For starters, she had "cri du chat" (cry of the cat) syndrome, so named because of the unusual nature of these children's cry in infancy. This syndrome is usually caused by a chromosomal abnormality. Most importantly, it is accompanied by severe mental and developmental delay.

Courtney, for example was didn't talk, had limited use of her arms, and could not walk. On a good day, she could sit up in bed without assistance. She had undergone open heart surgery as an infant to fix two congenital heart anomalies. She had a large, mid-chest scar to prove this.

She had severe gastroesophageal reflux (backward flow of food from the stomach into the esophagus) requiring surgery. She now could only take food through a gastrostomy tube (a tube placed in her stomach), and was unable to take anything by mouth. Because of years of lying in bed, she had developed terrible scoliosis, or curvature of the spine, to such a degree that it compromised the function of her left lung, setting her up for repeated pneumonias. Surgical repair was planned in a few months.

Recently she had been found to have hypothyroidism, and was treated with synthetic thyroid hormone. She was on medicine to prevent her from having seizures. Everywhere her mother went she carried a full page long typed list of all her medicines and dosages to treat the multiplicity of Courtney's problems, any one of which had the potential to end her short life.

Before I even had a chance to make a regular hospital visit with her, I was having a conversation in the hall with one of our community pediatricians. "What a shame," he commented. "We do everything we can to keep these kids alive, and for what? The parents must know that there is no hope for meaningful life. It's such a waste of resources. Someone should really talk to them." He apparently did not intend to be the one to have this conversation, as he very quickly turned and hurried off to his busy office and full waiting room.

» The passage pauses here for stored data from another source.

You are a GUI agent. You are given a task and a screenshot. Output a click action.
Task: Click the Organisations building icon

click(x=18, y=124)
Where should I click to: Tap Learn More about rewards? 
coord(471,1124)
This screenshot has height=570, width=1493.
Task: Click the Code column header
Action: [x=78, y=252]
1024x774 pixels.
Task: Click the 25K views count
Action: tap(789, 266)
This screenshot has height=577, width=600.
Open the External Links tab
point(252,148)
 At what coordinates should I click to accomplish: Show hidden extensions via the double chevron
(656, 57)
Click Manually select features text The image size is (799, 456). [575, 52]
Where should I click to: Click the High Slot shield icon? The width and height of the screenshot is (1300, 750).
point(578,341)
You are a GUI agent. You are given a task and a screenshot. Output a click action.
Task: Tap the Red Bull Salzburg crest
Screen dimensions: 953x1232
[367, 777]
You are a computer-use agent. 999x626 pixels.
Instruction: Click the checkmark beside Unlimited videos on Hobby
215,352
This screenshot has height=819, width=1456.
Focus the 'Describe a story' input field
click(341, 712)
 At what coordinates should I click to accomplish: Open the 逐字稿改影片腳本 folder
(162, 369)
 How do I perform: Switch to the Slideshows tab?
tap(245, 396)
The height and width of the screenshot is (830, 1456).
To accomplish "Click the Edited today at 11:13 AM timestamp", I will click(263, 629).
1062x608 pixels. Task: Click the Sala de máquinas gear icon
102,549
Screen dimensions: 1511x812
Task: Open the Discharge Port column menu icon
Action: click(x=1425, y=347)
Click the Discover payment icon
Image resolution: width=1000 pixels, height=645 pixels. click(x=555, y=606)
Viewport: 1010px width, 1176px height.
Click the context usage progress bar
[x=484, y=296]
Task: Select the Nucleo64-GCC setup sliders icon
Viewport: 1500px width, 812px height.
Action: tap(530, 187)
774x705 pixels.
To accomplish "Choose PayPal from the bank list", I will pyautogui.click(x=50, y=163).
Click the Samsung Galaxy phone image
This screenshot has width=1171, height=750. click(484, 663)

As I stood there and watched him walk down the hall, my head was still unconsciously shaking in agreement. He made good sense, I thought. This really was a waste. But what could I do about it now? She had been admitted with a fairly straight forward problem, pneumonia. My job was to fix that, as quickly as possible, and then to send this unfortunate family on its way. It was not my role to involve myself in sweeping medical ethical issues. That was for the priests and the judges, I thought to myself. Satisfied that I had this case in the proper context, I went in to meet Courtney and her parents.

What I saw and felt when I entered the little pediatric intensive care unit cubicle where Courtney had been placed, left me momentarily speechless, and forever changed. There, on the hospital bed, were Courtney's parents. They were in their early 30's, very nicely dressed with an air of approachable sophistication about them. Mother's obviously nicely groomed blonde hair was disheveled from a night in the emergency room, and Dad was dressed sharply and professionally, obviously planning to go on to work after he had talked with me. They smiled warmly and said "Good morning, Doctor," almost in unison. Between them was a lump in the bed, Courtney I assumed, completely under the covers except for a tuft of brown hair sucking out from the top. Mother was stroking her hair, while Dad rubbed her leg.

When doctors take histories from patients, we are usually in a hurry. We are taught to be good listeners and to let patients describe things in their own words, but we often become frustrated when the discussion tends toward the conversational and the patient digresses to areas they may think are important, but for which we have no interest or patience. It is then that we typically interrupt to try to get them back on the track ... in a sense to give us the answers we are looking for.